Kellogg Scholars in Health Disparities at the Center for Social Disparities in Health, UCSF
Location(s): United States
Description
The Kellogg Health Scholars Program develops new leadership in the effort to reduce and eliminate health disparities and to secure equal access to the conditions and services essential for achieving healthy communities.The Program consists of two tracks and offers two-year postdoctoral fellowships at eight training sites.
The Center on Social Disparities in Health provides a nexus for collaborations among distinguished researchers with expertise in multiple disciplines relevant to social disparities in health. Center faculty — including those based at UCSF as well as collaborating investigators at the University of California, Berkeley (UCB), Stanford University, the University of Texas at Austin, and other institutions — have demonstrated a long-standing commitment to studying and addressing social disparities in health.

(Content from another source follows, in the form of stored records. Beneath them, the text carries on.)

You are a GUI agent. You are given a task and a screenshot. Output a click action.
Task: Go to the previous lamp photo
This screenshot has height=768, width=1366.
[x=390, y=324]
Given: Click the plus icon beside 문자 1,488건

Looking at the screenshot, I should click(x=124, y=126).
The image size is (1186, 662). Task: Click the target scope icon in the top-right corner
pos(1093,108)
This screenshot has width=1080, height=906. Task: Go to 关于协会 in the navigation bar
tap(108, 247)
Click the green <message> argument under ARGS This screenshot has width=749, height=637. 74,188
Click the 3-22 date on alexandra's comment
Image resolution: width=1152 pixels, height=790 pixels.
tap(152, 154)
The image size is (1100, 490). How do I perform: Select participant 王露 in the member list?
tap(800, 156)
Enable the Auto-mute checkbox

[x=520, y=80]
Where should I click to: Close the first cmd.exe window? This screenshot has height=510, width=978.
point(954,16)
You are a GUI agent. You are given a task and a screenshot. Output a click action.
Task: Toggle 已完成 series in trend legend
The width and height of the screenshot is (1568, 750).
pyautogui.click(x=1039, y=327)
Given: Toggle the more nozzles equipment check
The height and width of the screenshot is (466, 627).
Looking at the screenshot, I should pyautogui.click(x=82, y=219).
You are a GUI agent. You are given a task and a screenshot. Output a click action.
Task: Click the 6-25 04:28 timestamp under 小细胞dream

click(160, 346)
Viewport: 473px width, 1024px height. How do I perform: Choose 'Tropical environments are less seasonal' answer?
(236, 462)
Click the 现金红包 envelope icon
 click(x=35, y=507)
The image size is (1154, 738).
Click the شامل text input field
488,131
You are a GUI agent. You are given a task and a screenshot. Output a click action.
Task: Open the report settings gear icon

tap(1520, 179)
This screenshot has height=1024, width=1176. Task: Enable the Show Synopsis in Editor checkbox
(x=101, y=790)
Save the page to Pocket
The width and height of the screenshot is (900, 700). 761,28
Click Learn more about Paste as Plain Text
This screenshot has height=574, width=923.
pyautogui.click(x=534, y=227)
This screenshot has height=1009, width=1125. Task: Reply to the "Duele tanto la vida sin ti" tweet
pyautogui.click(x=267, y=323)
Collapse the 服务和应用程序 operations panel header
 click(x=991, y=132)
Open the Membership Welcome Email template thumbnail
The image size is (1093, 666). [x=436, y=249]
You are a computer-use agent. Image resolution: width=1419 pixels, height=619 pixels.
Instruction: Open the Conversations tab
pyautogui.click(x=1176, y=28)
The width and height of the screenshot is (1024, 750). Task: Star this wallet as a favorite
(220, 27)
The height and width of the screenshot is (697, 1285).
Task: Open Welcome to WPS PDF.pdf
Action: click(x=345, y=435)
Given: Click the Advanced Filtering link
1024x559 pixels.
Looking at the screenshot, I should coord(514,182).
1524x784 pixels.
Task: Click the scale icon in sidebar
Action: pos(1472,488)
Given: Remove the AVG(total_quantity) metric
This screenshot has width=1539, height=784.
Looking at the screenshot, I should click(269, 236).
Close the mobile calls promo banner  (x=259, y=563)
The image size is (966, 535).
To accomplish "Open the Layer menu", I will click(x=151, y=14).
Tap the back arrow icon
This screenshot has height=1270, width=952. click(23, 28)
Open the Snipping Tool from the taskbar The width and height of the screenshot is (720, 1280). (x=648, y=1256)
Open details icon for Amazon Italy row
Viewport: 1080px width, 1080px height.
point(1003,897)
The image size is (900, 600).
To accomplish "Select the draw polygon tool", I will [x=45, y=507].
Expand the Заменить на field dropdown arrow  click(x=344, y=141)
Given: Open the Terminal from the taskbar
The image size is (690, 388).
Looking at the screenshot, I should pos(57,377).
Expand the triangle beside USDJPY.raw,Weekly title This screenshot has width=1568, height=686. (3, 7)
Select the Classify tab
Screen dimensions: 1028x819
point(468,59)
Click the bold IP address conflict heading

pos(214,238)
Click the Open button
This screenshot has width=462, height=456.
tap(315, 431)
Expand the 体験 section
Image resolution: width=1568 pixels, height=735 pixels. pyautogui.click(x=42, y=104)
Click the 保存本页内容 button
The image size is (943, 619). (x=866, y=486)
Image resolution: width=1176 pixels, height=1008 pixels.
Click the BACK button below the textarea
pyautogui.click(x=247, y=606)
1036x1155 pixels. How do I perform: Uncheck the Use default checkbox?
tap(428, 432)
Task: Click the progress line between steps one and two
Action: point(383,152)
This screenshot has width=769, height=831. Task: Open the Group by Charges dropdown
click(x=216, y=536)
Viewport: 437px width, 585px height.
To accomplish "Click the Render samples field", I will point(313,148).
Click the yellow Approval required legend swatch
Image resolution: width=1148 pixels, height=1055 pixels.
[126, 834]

Major themes of research at the Center on Social Disparities in Health include:
- documenting, measuring and understanding socioeconomic and racial/ethnic disparities in health and health care, and applying that knowledge to contribute to policy change;
- understanding the social and social policy determinants of health disparities, including factors operating at the neighborhood or community level, in a life-course perspective;
- understanding the interplay of socioeconomic factors and racism and how these may influence health, particularly maternal and infant health;
- developing and applying rigorous methods not only for time-limited research but also for ongoing policy-oriented monitoring of social disparities; and
- conceptual and methodologic research related to the above, e.g., clarifying the concept of health disparities/inequalities and implications for measurement, measurement of socioeconomic status/position, and measurement of experiences of racism.